EXTRACTED TEXT:
Re:Somewhat old. (1)

BoomerSooner (308737) | more than 6 years ago | (#23286366)

Maybe you just don't know what the fuck you're doing. Ever think of that?

I've got 4GB of ram in my mac and 1GB in my G4. Both run just fine.

Re:Somewhat old. (1)

aliquis (678370) | more than 6 years ago | (#23286992)

Yeah Mr Bigshot, please tell me what I'm doing wrong.

Here you have a screenshot from my MBP 16:25 today, I had my browser running and had run Google Earth, quit it and I got this kind of graphics glitches, the stuff to the right is spotlight. The machine was very slow as soon as there was a line switch in a text area and in the end it halted completely so I cold rebooted.

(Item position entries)
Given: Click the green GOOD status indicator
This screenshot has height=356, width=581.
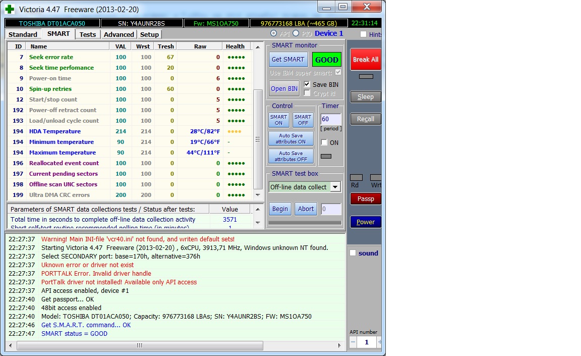Looking at the screenshot, I should [x=326, y=60].
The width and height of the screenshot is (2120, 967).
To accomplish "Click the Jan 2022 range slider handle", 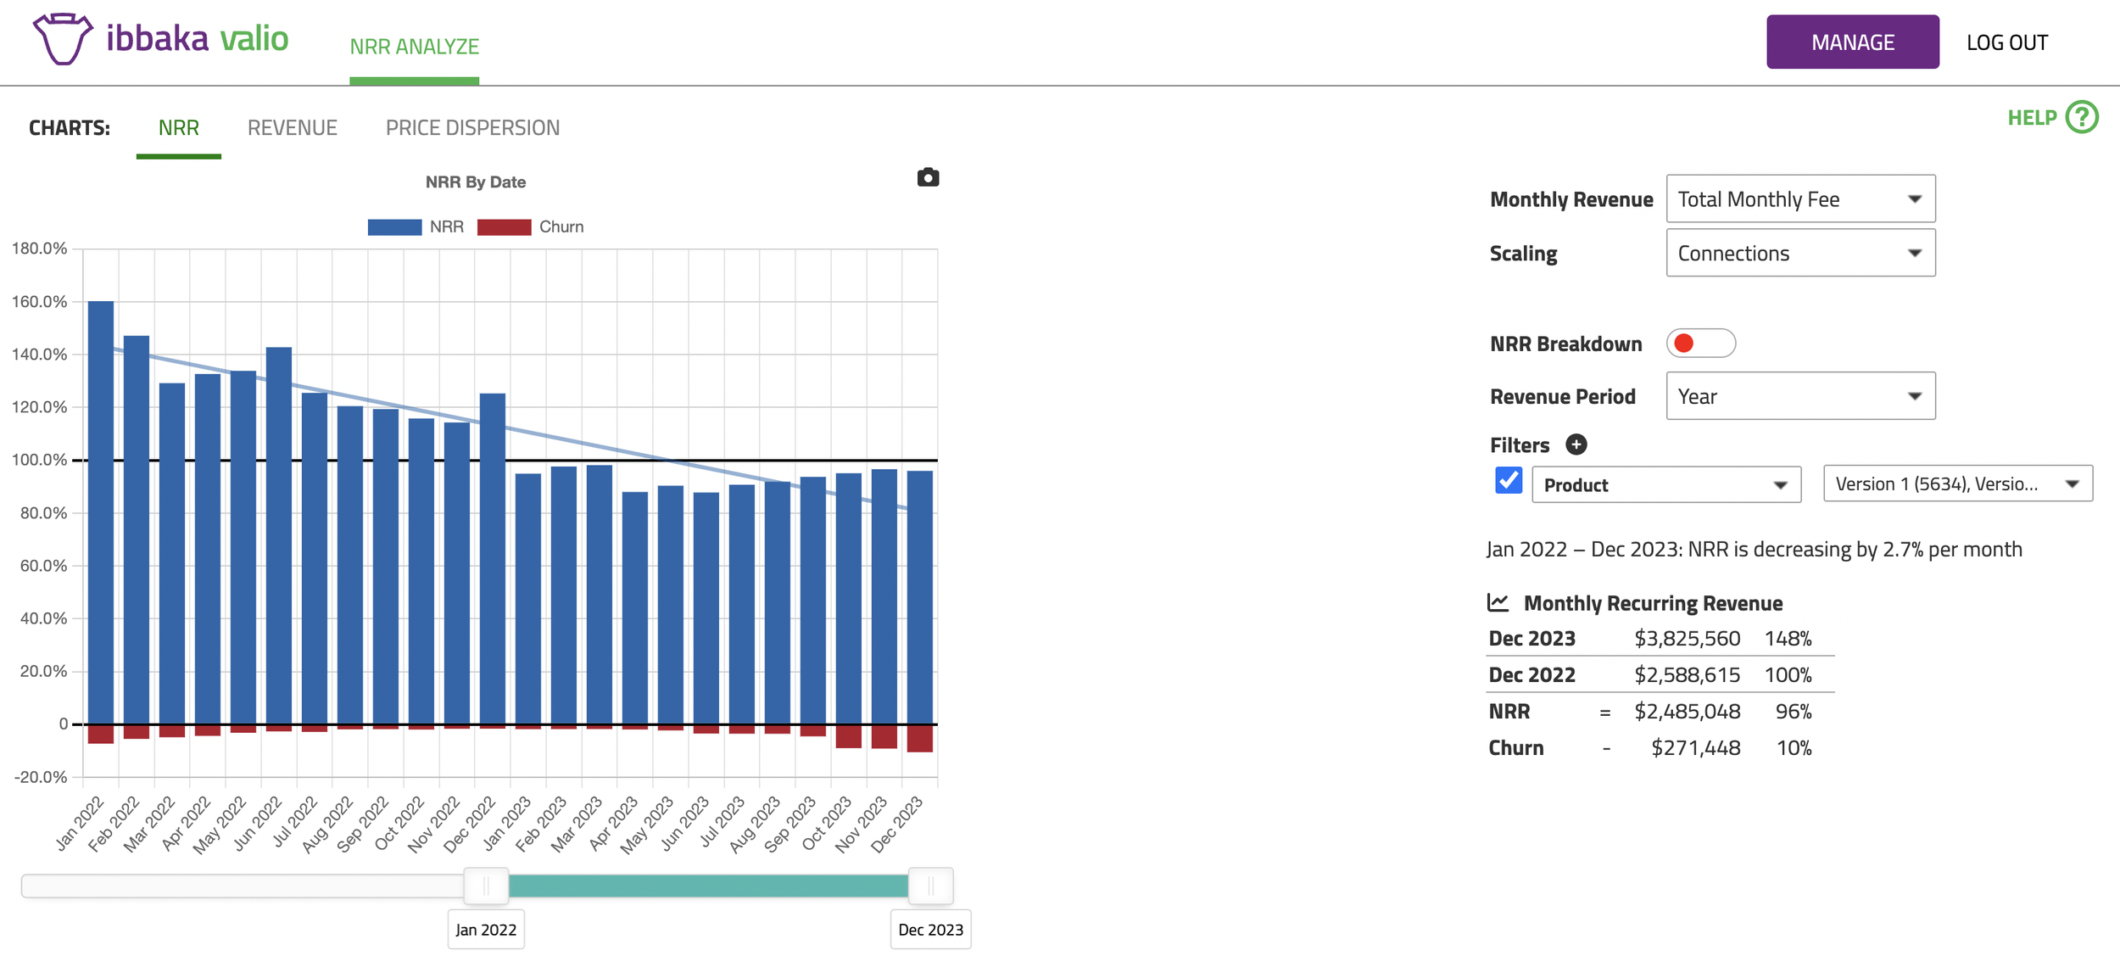I will pos(486,886).

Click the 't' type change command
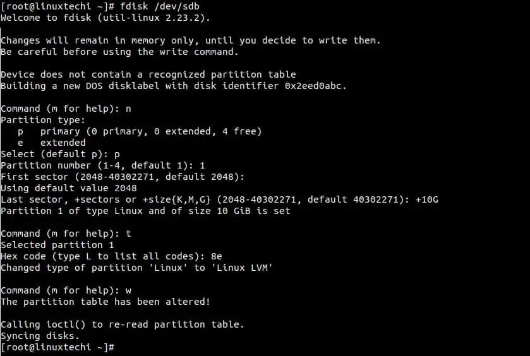click(x=128, y=234)
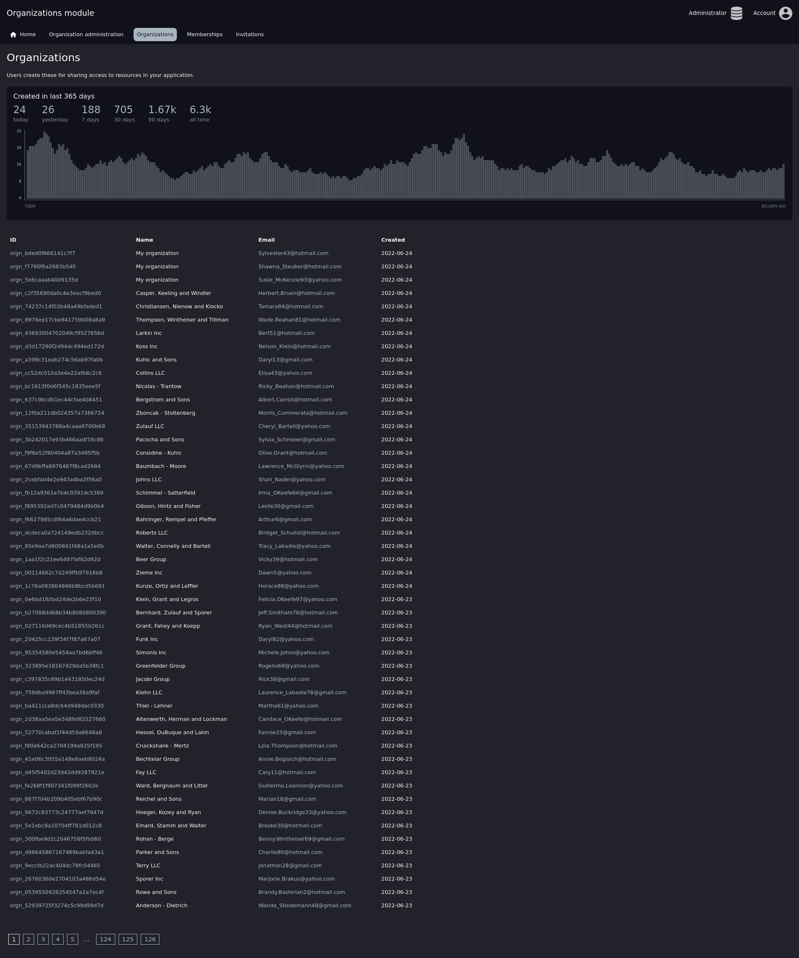The image size is (799, 958).
Task: Select the Organizations tab
Action: (x=155, y=35)
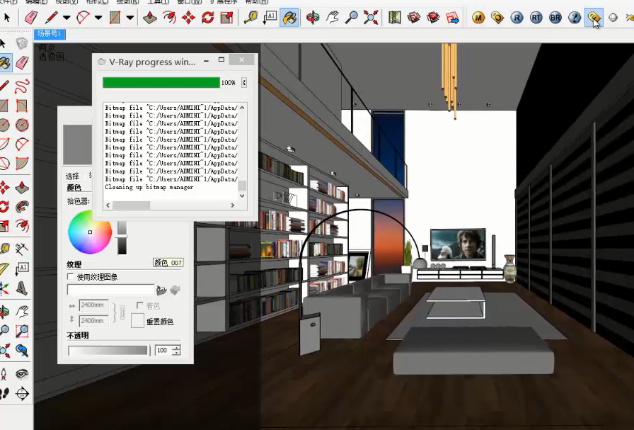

EXERCISES TO COMPLETE:
[A] In the forum thread, how much RAM does BoomerSooner say is in the G4?
[B] Quote the forum thread from "Maybe you just" up to and including "I cold rebooted.".

OUTPUTS IN ORDER:
[A] 1GB

[B]
Maybe you just don't know what the fuck you're doing. Ever think of that?

I've got 4GB of ram in my mac and 1GB in my G4. Both run just fine.

Re:Somewhat old. (1)

aliquis (678370) | more than 6 years ago | (#23286992)

Yeah Mr Bigshot, please tell me what I'm doing wrong.

Here you have a screenshot from my MBP 16:25 today, I had my browser running and had run Google Earth, quit it and I got this kind of graphics glitches, the stuff to the right is spotlight. The machine was very slow as soon as there was a line switch in a text area and in the end it halted completely so I cold rebooted.